Certas palavras atuam sobre você de um modo diferente de como atuam sobre mim. Nada me garante que, quando me dizes isso, há em seu dizer a imensidão existente na minha receptividade para ouvir aquilo que tanto gosto. Mas sei que, para proferi-las, deve haver um pensamento a precedê-las que diz respeito ao seu bem-querer por mim, ou que te faz ponderar sobre o quanto importamos um para o outro. E mesmo sua definição não equivalendo à minha, a certeza da sinceridade em questão me tranquiliza.

quarta-feira, 3 de agosto de 2011

Simultaneidade

Ambos atuavam em sincronia.
Enquanto ela apagava as velas de seu aniversário,
o tempo apagava as lembranças de sua vida.

Surreal

Vendo de dentro, eu achei inacreditável. Surreal mesmo. E só uma pessoa poderia ser a causa de tamanho absurdo: o salvador daquele lugar. O Salvador Dalí.

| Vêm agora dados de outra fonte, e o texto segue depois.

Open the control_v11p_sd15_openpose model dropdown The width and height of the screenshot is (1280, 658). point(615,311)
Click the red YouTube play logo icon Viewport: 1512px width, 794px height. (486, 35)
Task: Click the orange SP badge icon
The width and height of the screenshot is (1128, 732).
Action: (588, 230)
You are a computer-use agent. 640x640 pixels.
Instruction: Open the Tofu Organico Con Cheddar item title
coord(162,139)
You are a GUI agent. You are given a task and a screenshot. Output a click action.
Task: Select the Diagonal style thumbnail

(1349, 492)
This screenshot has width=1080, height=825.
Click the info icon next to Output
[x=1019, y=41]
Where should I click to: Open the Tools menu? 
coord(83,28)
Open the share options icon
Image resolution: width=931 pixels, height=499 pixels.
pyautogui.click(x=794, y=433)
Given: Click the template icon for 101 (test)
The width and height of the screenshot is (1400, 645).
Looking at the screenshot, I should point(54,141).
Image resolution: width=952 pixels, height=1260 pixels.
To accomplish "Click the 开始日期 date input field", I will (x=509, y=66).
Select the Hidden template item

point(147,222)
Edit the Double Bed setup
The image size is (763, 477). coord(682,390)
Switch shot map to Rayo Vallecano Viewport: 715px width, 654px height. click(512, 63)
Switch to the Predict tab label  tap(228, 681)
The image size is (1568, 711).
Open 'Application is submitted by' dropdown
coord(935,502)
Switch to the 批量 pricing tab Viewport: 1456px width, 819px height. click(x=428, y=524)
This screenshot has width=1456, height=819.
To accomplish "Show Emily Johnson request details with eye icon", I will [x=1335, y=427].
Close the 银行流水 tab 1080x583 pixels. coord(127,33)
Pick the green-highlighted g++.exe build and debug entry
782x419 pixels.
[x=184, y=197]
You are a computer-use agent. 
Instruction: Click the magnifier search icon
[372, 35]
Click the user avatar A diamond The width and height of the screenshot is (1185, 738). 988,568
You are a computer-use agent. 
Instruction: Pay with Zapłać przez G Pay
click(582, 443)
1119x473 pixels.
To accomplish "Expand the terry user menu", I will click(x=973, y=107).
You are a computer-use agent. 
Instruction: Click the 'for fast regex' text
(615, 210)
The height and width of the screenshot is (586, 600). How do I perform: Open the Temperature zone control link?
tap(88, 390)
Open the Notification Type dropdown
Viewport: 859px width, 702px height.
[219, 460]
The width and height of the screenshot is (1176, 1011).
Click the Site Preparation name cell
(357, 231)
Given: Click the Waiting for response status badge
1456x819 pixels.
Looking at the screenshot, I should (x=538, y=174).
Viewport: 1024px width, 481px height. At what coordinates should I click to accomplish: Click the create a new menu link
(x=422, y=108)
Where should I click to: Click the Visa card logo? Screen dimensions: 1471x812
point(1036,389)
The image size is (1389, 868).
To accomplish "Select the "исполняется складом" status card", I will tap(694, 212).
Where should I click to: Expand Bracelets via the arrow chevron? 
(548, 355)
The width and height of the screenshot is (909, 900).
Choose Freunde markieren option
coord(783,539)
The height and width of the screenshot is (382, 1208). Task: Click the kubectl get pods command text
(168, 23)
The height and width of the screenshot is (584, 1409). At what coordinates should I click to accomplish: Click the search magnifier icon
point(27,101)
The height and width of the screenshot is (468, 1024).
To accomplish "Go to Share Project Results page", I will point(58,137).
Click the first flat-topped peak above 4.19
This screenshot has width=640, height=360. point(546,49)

sábado, 23 de julho de 2011

/tenho andado

tenho andado numa só direção
sigo em frente e não ligo para os buracos da calçada
atravesso a rua sem olhar para os lados
o céu sobre minha cabeça parece sugar tudo quanto é ideia
grito por elas em minha mente
e elas parecem não querer voltar
continuo andando em frente e o céu ainda é cinza
ali em frente naquele rio
corre uma água gelada que não me desperta
me pergunto se ele leva a algum lugar diferente daqui
me pergunto se ele me leva para casa
quero voltar para casa
ei, rio, me leva para casa, por favor?
todos aqui são estranhos
mas lembro do que ela disse:
eu tenho que crescer
tenho que me desprender
tenho que cuidar de mim
sem esperar que os outros façam isso em meu lugar
mas será que aquele rio não pode me levar para casa?

quinta-feira, 30 de junho de 2011

O cão tinha fome

Entrou.
O amarelo predominante do quadro acima da cama já havia desbotado. A essa altura combinava mais com o tom envelhecido das páginas de caderno sob a mesa de cabeceira. A persiana deixara de ser branca devido à poeira. Sobre a cama viu seu cachorro de pelúcia. Sentiu dor ao perceber que pedia ajuda. Seus olhos negros ainda estavam cobertor pelo excedente de pêlo e quase choravam de saudade. Ela o havia abandonado. Os títulos dos livros na estante próxima ao armário estavam ilegíveis. Alguns haviam caído e um deles cobria sua pantufa. Ao olhar no armário, pude imaginar as roupas em seu corpo. Chegando mais perto, pôde sentir seu cheiro. Ainda estava forte. Era um cheiro marcante. Fechou os olhos por um momento e desejou poder voltar alguns anos, ainda que por um segundo. Tudo aquilo fazia falta. Há algum tempo não ouvia sua voz. Só então percebeu que este tempo tornara-se grande o suficiente para que derramasse uma lágrima. A primeira desde a mudança oficial. Fechou os olhos novamente e, por um breve momento, sentiu alguém beijando-lhe o rosto. Sabia que estavam juntas. Ainda com dor, virou-se para trás e o cão parecia mais sofrido do que poderia imaginar. Preso à condição de pelúcia, sentiu o tempo passar, sem que pudesse se manifestar. Pegou o bicho no colo e apertou com força. O cheiro dela era ainda mais forte.
E saiu.

domingo, 26 de junho de 2011

Lá em cima

Lá de cima das nuvens
vi o céu mais estrelado
vi um mundo diferente.
Abaixo de mim muita luz
e, acima, estrela cadente.

Lá de cima das nuvens
vi o sol ir embora
para voltar depois de algumas horas
pelo lado oposto.
Senti o sol aparecendo
e demorou para esquentar mais do que pensei.
Como um carro a álcool
ou um sentimento recém-plantado.

Lá de cima das nuvens
vi o cheiro do sereno
enquanto ouvia o gosto das maçãs
vi a gaivota lá longe
e vi um papel voar sem rumo.

Vi as luzes oscilando
e algumas se movimentando,
vi meu amor instrumentando.

Vi o silêncio da paz que reina lá em cima
vi o fogo ser reacendido
daquilo que parecia inresgatável
como um amor quase vencido
depois de muitos anos louvável.

Vi que o homem deixa sua marca no mundo
Como o fogo que vira cinzas
Ou areia que suja os pés
Vi que a natureza é soberana a nós
Vi a lua brilhar contente
Mesmo quando o fogo do sol já queimava a gente.

Vi como é bom dormir na pedra
E vi como nada se perde
Cantei músicas que achei ter esquecido
E vi que não esquecemos
daquilo que realmente gostamos

Porque lá em cima é um mundo diferente.